● **Problem details**:
Keep to one stretch of the data below, the lines from the one with "This screenshot has height=785, width=532." up to and including the one with "Given: Open info", and return that stretch exactly.
━━━ Study material ━━━
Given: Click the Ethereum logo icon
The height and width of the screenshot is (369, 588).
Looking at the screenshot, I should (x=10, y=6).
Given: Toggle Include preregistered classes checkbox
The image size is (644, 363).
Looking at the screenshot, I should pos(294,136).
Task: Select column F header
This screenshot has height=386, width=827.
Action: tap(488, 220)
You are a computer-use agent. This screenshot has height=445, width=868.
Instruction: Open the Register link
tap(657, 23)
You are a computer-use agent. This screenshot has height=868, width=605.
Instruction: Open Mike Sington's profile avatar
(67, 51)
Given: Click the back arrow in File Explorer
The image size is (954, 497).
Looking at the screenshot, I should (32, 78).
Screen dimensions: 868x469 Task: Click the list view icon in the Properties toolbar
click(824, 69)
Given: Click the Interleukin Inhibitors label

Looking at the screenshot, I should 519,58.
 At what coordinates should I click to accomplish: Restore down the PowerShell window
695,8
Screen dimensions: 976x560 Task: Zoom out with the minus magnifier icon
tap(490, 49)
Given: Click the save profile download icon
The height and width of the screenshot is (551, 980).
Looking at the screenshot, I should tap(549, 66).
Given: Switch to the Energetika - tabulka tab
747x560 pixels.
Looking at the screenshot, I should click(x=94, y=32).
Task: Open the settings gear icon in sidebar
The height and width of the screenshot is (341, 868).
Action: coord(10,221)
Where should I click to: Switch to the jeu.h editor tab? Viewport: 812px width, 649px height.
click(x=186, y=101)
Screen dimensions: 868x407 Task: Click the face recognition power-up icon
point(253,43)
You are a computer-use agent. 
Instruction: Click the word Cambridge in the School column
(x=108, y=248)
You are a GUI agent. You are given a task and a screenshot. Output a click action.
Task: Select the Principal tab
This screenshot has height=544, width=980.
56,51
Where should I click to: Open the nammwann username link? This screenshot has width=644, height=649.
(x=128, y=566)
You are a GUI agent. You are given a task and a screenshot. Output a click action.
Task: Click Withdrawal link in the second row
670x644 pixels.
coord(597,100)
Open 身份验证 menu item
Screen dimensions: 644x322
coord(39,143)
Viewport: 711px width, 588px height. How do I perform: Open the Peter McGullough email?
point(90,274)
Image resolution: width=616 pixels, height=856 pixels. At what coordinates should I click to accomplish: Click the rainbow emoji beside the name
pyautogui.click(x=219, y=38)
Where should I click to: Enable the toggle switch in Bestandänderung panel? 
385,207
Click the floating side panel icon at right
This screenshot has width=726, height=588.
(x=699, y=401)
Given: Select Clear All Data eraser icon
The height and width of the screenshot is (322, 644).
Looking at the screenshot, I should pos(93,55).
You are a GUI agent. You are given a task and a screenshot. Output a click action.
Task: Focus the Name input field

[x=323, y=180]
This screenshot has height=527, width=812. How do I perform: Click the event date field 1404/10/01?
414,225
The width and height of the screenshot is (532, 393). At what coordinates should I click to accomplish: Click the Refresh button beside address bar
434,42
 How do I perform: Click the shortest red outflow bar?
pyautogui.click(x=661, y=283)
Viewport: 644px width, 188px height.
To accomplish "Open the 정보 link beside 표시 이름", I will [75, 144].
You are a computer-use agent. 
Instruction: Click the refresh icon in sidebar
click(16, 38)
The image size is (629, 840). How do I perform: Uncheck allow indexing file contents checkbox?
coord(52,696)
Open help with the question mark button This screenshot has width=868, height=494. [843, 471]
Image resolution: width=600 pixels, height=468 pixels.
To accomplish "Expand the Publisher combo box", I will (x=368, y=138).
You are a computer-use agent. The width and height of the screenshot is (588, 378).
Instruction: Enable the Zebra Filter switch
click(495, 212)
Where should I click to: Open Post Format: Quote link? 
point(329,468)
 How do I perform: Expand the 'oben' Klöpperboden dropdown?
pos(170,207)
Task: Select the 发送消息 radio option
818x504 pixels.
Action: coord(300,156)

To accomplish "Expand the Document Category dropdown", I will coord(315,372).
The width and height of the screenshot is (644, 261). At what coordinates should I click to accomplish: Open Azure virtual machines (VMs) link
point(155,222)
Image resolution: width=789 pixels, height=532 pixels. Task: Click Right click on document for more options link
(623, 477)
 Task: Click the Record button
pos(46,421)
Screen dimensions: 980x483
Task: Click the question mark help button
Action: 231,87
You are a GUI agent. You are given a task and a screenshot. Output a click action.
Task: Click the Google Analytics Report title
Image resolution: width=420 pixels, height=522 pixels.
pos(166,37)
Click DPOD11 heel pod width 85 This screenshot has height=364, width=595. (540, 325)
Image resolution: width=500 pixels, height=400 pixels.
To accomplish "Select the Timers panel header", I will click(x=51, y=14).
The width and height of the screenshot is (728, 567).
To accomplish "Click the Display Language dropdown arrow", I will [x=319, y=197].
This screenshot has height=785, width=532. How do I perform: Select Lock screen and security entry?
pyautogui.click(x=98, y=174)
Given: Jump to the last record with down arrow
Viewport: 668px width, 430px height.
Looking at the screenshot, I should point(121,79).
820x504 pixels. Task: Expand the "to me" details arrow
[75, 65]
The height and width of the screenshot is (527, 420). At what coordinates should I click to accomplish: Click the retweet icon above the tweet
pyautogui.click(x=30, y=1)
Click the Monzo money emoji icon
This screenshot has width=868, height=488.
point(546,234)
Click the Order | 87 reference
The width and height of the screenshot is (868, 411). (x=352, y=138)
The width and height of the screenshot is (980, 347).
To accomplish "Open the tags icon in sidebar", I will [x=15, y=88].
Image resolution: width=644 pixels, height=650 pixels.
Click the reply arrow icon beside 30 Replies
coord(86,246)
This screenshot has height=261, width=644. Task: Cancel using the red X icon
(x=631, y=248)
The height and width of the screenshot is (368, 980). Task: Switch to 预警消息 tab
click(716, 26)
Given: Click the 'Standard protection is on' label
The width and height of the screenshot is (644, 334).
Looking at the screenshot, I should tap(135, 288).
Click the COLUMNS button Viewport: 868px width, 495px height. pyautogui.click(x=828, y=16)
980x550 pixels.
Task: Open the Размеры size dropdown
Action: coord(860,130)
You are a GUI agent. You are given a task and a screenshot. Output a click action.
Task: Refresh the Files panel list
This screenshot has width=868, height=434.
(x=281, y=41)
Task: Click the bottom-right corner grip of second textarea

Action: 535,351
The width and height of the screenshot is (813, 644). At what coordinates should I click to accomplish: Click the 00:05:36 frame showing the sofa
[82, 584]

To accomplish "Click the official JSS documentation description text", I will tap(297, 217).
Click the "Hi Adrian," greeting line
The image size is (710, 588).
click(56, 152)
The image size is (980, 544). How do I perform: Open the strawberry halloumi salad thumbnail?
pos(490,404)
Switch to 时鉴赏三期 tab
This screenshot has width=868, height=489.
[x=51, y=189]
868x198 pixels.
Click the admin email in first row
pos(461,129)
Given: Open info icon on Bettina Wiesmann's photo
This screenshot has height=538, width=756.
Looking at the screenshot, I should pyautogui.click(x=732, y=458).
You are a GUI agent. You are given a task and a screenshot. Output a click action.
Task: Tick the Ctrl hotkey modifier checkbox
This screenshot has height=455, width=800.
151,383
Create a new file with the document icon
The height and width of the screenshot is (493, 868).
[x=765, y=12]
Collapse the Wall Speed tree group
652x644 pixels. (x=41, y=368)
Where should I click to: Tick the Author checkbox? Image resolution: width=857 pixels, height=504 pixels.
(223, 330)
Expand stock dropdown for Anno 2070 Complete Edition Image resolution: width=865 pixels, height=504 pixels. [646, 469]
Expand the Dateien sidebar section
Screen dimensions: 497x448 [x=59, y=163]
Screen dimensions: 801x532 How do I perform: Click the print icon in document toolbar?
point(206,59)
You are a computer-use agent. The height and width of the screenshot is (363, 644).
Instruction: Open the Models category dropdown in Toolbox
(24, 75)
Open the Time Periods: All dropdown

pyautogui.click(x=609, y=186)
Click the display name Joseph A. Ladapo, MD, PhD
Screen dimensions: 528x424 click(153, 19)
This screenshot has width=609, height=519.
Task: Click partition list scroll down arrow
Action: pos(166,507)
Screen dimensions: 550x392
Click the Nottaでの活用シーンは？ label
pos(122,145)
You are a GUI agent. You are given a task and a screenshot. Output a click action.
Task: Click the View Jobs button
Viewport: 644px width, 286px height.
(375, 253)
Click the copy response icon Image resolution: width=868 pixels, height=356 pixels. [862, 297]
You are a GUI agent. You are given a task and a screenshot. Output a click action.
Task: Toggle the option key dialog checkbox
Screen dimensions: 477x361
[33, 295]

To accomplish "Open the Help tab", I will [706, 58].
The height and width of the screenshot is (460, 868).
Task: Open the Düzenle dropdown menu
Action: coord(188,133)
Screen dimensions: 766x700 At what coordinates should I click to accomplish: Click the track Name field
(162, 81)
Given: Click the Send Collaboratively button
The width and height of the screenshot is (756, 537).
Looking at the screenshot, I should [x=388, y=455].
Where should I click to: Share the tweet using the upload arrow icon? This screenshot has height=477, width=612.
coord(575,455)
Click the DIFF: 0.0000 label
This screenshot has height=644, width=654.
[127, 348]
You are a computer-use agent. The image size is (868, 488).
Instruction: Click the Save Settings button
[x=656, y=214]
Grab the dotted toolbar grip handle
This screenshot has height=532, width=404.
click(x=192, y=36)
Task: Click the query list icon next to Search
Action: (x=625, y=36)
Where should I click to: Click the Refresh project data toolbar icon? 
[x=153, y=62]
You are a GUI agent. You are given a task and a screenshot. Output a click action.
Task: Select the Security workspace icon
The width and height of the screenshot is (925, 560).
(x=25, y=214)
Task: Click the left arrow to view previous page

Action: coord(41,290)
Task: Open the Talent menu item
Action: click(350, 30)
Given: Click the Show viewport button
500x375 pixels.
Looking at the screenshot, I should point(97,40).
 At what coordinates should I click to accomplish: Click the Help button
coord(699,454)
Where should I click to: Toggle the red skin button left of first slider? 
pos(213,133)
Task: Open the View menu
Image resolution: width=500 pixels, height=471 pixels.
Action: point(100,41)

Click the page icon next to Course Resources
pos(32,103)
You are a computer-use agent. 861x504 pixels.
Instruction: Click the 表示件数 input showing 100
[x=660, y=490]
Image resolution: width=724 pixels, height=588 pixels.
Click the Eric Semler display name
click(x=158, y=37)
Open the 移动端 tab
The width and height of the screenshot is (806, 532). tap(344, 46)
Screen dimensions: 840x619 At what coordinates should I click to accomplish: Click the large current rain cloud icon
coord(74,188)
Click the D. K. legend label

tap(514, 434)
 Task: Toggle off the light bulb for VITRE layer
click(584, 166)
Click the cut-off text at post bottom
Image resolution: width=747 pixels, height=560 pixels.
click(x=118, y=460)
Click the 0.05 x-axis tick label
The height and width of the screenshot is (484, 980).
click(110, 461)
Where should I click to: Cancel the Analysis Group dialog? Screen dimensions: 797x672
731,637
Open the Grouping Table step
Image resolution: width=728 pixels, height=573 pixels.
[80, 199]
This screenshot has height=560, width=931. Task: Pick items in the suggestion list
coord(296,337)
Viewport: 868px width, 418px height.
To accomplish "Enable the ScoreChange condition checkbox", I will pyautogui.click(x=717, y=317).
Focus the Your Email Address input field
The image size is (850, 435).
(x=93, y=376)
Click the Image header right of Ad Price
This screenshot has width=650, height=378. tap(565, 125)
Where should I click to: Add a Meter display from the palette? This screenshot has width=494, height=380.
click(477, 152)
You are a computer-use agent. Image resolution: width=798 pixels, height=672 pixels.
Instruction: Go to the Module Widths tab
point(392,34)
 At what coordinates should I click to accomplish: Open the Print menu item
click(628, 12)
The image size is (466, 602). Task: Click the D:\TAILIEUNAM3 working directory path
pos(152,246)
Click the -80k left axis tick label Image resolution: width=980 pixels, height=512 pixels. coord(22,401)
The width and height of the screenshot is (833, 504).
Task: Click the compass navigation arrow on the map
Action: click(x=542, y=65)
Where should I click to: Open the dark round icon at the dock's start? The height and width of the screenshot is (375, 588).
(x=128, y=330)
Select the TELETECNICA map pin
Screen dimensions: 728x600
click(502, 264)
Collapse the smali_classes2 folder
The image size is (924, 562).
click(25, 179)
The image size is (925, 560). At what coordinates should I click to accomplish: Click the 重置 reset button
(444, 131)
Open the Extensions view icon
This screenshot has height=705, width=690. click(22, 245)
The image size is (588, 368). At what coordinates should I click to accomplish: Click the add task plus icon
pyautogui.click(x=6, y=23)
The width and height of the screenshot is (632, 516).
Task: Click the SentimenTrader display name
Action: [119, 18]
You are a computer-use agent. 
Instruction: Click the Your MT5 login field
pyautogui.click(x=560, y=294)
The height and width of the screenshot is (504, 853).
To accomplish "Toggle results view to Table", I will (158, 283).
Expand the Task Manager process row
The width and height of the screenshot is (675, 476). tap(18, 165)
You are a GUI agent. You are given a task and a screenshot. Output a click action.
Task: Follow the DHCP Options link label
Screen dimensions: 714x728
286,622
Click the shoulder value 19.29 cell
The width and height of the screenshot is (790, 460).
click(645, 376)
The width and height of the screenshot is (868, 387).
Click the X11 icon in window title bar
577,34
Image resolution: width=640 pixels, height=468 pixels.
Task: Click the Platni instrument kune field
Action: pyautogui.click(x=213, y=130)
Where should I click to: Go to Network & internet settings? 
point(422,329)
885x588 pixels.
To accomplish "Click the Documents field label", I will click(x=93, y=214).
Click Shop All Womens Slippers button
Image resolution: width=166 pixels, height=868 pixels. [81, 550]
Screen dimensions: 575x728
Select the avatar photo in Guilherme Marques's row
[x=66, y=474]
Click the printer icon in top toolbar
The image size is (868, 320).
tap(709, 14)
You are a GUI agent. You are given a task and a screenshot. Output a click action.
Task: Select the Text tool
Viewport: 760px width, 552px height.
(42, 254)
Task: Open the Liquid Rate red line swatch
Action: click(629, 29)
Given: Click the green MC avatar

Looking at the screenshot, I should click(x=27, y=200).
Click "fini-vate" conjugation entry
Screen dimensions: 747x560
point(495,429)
━━━
● **Result**:
This screenshot has height=785, width=532. How do I perform: Select Lock screen and security entry?
pyautogui.click(x=98, y=174)
Given: Jump to the last record with down arrow
Viewport: 668px width, 430px height.
Looking at the screenshot, I should point(121,79).
820x504 pixels. Task: Expand the "to me" details arrow
[75, 65]
The height and width of the screenshot is (527, 420). At what coordinates should I click to accomplish: Click the retweet icon above the tweet
pyautogui.click(x=30, y=1)
Click the Monzo money emoji icon
This screenshot has width=868, height=488.
point(546,234)
Click the Order | 87 reference
The width and height of the screenshot is (868, 411). (x=352, y=138)
The width and height of the screenshot is (980, 347).
To accomplish "Open the tags icon in sidebar", I will [x=15, y=88].
Image resolution: width=644 pixels, height=650 pixels.
Click the reply arrow icon beside 30 Replies
coord(86,246)
This screenshot has height=261, width=644. Task: Cancel using the red X icon
(x=631, y=248)
The height and width of the screenshot is (368, 980). Task: Switch to 预警消息 tab
click(716, 26)
Given: Click the 'Standard protection is on' label
The width and height of the screenshot is (644, 334).
Looking at the screenshot, I should tap(135, 288).
Click the COLUMNS button Viewport: 868px width, 495px height. pyautogui.click(x=828, y=16)
980x550 pixels.
Task: Open the Размеры size dropdown
Action: coord(860,130)
You are a GUI agent. You are given a task and a screenshot. Output a click action.
Task: Refresh the Files panel list
This screenshot has width=868, height=434.
(x=281, y=41)
Task: Click the bottom-right corner grip of second textarea

Action: 535,351
The width and height of the screenshot is (813, 644). At what coordinates should I click to accomplish: Click the 00:05:36 frame showing the sofa
[82, 584]

To accomplish "Click the official JSS documentation description text", I will tap(297, 217).
Click the "Hi Adrian," greeting line
The image size is (710, 588).
click(56, 152)
The image size is (980, 544). How do I perform: Open the strawberry halloumi salad thumbnail?
pos(490,404)
Switch to 时鉴赏三期 tab
This screenshot has width=868, height=489.
[x=51, y=189]
868x198 pixels.
Click the admin email in first row
pos(461,129)
Given: Open info icon on Bettina Wiesmann's photo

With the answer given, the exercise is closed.